PROBLEM TO WORK ON: Please return exactly the lines from the one containing "Where should I click to: Add" through the end of the records, including both.

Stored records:
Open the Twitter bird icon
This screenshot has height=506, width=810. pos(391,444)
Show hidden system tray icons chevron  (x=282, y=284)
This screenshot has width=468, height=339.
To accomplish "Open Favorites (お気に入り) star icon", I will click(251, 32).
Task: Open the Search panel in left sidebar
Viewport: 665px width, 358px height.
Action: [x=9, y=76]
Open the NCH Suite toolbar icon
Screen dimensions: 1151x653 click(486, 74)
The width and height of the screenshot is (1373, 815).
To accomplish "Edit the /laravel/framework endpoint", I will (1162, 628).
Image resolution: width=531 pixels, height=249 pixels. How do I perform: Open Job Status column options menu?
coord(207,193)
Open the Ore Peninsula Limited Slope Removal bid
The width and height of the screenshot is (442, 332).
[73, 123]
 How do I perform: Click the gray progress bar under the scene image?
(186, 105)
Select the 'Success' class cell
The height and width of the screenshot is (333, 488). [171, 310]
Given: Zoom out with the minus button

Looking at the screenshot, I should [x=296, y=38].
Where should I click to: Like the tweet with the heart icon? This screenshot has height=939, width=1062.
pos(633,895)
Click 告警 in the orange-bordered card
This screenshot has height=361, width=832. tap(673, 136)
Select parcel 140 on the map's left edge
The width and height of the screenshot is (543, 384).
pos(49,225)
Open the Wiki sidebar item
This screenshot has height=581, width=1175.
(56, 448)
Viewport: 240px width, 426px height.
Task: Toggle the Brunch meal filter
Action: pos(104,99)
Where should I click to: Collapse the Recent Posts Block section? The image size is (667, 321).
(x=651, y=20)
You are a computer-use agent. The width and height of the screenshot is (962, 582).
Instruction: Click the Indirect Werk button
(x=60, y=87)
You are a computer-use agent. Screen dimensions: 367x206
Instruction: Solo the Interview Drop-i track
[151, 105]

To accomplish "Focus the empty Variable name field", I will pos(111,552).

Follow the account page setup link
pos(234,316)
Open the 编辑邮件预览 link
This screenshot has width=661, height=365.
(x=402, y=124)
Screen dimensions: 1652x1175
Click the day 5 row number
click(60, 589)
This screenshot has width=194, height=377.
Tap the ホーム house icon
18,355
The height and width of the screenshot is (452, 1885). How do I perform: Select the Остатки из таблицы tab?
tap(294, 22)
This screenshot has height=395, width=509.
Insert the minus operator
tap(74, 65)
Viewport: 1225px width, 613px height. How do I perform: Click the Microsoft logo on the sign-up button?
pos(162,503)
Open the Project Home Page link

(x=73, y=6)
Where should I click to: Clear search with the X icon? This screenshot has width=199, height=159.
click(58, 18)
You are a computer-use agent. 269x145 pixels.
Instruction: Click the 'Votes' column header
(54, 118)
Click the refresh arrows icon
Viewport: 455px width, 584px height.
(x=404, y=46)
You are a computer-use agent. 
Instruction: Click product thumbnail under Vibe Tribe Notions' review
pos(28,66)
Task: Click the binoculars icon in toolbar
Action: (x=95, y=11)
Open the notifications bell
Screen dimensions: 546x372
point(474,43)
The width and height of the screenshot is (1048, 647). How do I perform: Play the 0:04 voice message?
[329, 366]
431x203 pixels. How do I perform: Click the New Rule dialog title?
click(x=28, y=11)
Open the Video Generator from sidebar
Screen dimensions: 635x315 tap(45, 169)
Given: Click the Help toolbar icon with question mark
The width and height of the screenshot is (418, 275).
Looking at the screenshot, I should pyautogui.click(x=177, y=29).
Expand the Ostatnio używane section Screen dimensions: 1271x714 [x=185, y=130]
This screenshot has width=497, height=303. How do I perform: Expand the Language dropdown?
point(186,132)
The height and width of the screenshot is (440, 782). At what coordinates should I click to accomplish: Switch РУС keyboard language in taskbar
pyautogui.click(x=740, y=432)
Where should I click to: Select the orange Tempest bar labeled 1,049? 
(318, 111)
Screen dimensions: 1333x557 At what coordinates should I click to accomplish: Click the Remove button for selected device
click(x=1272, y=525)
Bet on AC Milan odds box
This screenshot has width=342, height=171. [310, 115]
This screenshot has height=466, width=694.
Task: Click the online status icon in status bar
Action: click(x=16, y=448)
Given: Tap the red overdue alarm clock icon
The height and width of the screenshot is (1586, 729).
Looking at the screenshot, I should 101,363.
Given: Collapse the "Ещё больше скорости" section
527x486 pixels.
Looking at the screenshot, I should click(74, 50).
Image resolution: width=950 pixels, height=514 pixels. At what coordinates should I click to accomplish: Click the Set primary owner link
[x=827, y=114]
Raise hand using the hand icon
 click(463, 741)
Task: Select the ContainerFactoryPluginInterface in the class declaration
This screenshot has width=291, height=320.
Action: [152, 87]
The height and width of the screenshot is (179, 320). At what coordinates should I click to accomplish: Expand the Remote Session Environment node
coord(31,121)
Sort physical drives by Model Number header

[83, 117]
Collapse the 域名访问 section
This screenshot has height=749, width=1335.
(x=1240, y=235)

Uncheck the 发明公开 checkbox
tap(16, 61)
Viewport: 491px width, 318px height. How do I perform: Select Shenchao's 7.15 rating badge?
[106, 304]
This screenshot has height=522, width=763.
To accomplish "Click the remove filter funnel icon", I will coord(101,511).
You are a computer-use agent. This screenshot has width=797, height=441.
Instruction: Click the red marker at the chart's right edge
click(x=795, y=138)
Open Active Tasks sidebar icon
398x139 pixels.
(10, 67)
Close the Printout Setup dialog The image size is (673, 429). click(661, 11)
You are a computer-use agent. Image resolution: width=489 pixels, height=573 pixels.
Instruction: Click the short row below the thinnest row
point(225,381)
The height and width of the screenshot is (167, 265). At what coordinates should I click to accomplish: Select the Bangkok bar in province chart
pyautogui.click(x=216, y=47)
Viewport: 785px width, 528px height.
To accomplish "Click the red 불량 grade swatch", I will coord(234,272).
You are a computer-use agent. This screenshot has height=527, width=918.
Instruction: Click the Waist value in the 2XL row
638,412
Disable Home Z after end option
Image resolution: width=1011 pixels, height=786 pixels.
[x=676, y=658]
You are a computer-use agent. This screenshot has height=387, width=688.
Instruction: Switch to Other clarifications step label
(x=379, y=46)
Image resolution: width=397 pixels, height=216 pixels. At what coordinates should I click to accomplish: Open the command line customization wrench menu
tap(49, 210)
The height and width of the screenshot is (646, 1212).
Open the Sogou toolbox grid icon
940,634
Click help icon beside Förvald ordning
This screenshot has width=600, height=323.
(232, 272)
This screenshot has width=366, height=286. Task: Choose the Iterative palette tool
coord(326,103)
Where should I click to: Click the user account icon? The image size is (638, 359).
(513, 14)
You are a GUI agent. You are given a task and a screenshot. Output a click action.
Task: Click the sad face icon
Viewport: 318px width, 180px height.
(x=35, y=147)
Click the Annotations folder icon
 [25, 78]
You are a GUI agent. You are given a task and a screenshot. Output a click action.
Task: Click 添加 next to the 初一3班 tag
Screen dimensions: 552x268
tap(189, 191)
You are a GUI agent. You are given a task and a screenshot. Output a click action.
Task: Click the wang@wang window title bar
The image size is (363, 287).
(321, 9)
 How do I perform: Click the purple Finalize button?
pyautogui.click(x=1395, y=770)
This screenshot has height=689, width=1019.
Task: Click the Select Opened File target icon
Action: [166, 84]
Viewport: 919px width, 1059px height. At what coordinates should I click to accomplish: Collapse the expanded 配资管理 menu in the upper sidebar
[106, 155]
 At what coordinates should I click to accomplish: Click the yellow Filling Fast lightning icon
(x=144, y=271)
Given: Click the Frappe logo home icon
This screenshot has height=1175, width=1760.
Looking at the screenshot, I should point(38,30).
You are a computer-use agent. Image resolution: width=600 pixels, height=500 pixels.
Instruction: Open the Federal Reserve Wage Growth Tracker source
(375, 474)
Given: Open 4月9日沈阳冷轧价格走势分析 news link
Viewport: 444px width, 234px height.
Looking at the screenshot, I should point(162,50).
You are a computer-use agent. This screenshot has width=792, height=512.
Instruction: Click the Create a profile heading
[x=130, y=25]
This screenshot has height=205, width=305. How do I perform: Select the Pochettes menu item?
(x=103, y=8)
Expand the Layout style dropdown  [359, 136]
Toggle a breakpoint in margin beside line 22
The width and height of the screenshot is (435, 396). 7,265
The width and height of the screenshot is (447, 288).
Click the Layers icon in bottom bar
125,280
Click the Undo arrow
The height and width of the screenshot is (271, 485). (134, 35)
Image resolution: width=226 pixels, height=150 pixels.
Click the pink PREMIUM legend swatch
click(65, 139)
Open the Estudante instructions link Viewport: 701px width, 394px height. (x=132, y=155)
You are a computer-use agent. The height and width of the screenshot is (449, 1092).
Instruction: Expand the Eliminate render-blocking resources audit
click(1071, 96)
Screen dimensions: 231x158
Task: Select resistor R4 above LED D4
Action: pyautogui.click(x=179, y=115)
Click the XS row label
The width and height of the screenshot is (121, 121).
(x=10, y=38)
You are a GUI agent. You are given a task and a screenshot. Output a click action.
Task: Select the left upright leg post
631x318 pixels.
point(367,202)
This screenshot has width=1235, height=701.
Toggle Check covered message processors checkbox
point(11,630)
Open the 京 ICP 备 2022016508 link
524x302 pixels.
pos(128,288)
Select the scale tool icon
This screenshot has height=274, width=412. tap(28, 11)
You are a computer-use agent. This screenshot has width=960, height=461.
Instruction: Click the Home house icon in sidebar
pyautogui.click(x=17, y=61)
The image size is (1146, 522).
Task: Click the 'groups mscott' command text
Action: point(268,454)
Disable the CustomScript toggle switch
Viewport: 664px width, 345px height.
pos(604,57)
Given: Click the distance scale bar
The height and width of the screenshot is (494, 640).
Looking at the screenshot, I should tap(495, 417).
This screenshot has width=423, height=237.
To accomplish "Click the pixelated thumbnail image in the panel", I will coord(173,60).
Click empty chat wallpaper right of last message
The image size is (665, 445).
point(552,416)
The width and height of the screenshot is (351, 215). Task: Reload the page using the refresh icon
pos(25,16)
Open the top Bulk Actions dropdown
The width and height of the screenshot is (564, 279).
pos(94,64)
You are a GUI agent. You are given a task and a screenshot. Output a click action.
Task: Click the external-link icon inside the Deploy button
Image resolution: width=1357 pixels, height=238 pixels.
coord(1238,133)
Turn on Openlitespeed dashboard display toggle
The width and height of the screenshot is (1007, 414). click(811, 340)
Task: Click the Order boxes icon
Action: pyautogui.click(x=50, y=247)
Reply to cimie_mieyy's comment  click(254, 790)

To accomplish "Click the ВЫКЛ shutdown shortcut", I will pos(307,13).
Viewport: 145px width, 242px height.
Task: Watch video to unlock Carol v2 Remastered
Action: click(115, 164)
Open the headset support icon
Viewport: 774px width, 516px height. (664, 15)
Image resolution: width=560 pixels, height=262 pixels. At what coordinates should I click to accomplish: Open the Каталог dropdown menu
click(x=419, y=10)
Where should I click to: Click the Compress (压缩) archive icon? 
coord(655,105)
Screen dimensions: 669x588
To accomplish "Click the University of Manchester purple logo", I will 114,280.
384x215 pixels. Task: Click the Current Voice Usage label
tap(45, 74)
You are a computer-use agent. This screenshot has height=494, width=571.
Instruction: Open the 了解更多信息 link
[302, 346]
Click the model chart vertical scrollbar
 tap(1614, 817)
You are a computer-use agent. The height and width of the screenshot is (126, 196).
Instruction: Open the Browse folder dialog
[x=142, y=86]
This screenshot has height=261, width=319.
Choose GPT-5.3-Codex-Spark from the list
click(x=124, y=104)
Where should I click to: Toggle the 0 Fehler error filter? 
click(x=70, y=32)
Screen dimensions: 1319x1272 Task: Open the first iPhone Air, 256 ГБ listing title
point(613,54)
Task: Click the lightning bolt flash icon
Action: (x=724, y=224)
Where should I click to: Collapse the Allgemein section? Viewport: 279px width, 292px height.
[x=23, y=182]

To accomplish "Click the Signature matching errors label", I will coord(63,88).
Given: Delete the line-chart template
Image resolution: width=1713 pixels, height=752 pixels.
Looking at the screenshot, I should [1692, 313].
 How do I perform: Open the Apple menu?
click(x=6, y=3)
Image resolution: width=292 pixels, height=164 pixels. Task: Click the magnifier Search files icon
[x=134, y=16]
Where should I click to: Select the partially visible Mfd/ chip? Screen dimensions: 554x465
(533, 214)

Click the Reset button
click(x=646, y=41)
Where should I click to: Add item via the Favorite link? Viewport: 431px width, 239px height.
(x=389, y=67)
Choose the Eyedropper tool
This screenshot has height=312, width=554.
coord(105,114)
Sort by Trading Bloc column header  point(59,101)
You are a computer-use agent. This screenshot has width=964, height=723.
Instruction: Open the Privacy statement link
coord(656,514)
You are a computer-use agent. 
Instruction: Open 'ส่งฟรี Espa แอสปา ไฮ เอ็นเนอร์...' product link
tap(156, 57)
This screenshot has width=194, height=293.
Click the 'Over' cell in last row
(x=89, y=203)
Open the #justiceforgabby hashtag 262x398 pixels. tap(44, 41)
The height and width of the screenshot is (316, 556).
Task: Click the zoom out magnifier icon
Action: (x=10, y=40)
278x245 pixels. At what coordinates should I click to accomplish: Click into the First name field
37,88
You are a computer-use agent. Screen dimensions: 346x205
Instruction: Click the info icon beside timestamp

REPLY TO THE EXERCISE:
Where should I click to: Add item via the Favorite link? Viewport: 431px width, 239px height.
(x=389, y=67)
Choose the Eyedropper tool
This screenshot has height=312, width=554.
coord(105,114)
Sort by Trading Bloc column header  point(59,101)
You are a computer-use agent. This screenshot has width=964, height=723.
Instruction: Open the Privacy statement link
coord(656,514)
You are a computer-use agent. 
Instruction: Open 'ส่งฟรี Espa แอสปา ไฮ เอ็นเนอร์...' product link
tap(156, 57)
This screenshot has width=194, height=293.
Click the 'Over' cell in last row
(x=89, y=203)
Open the #justiceforgabby hashtag 262x398 pixels. tap(44, 41)
The height and width of the screenshot is (316, 556).
Task: Click the zoom out magnifier icon
Action: (x=10, y=40)
278x245 pixels. At what coordinates should I click to accomplish: Click into the First name field
37,88
You are a computer-use agent. Screen dimensions: 346x205
Instruction: Click the info icon beside timestamp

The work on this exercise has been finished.